**WHAT THIS TASK INVOLVES**. Leaving out every picture, please repeat exactly the line that contains "Viewport: 1024px width, 742px" and each line after it through the final line below.
START RECORDS FOR PROCESSING
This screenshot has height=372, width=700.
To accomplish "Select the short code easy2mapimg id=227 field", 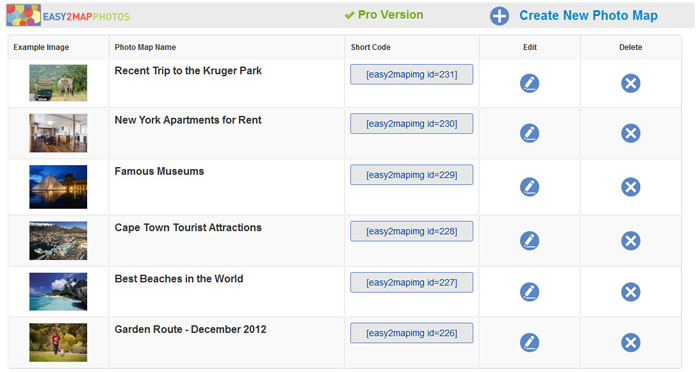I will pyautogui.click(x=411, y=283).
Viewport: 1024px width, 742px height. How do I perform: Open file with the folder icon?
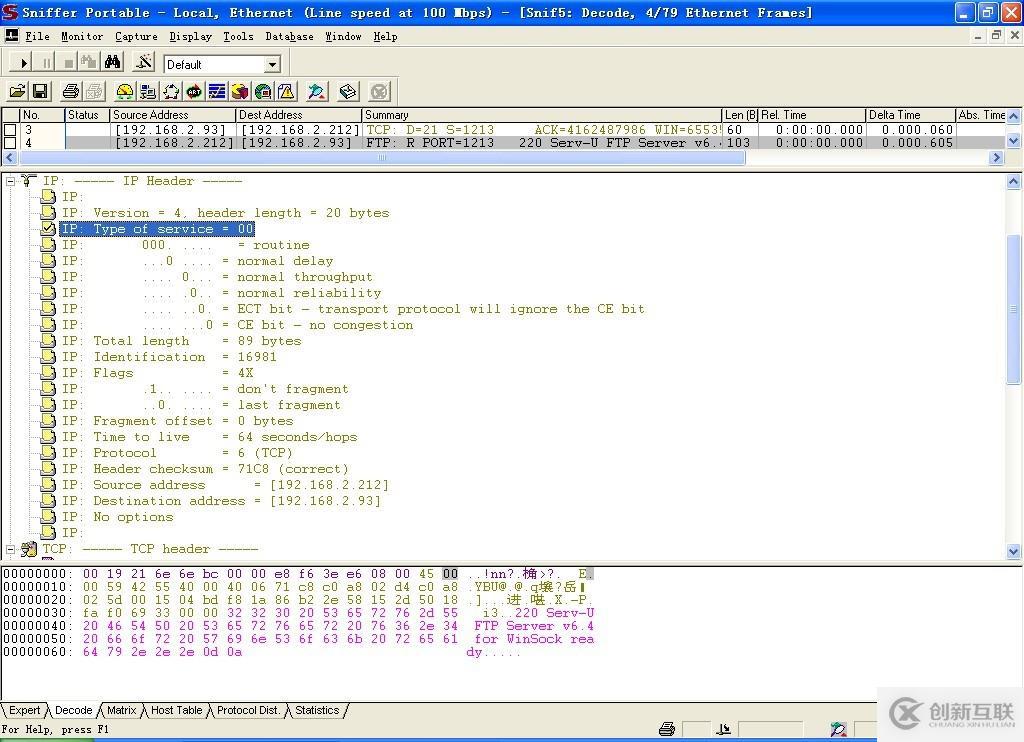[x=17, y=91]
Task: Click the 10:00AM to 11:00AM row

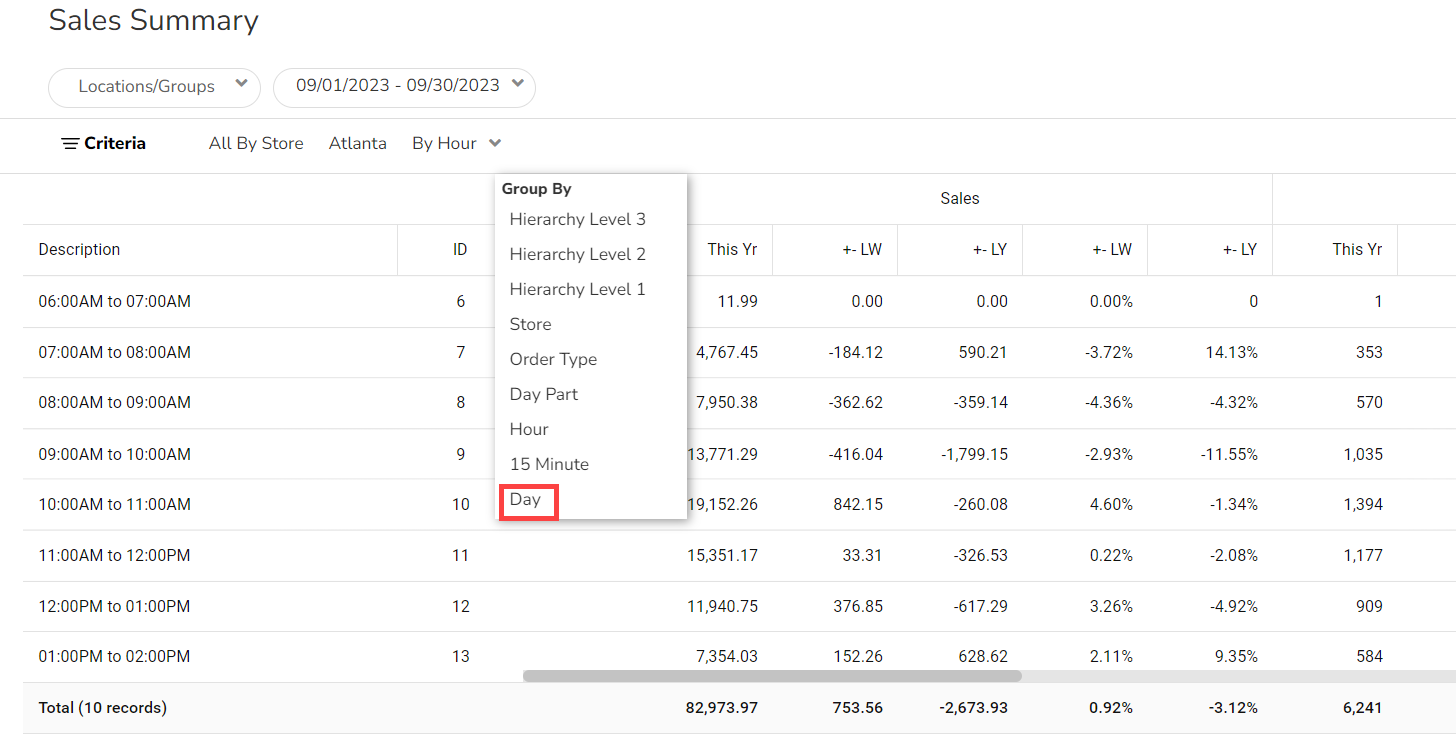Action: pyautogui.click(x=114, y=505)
END RECORDS FOR PROCESSING
**EXPECTED ANSWER**.
Viewport: 1024px width, 742px height. How do I perform: Open file with the folder icon?
[x=17, y=91]
Task: Click the 10:00AM to 11:00AM row

Action: pyautogui.click(x=114, y=505)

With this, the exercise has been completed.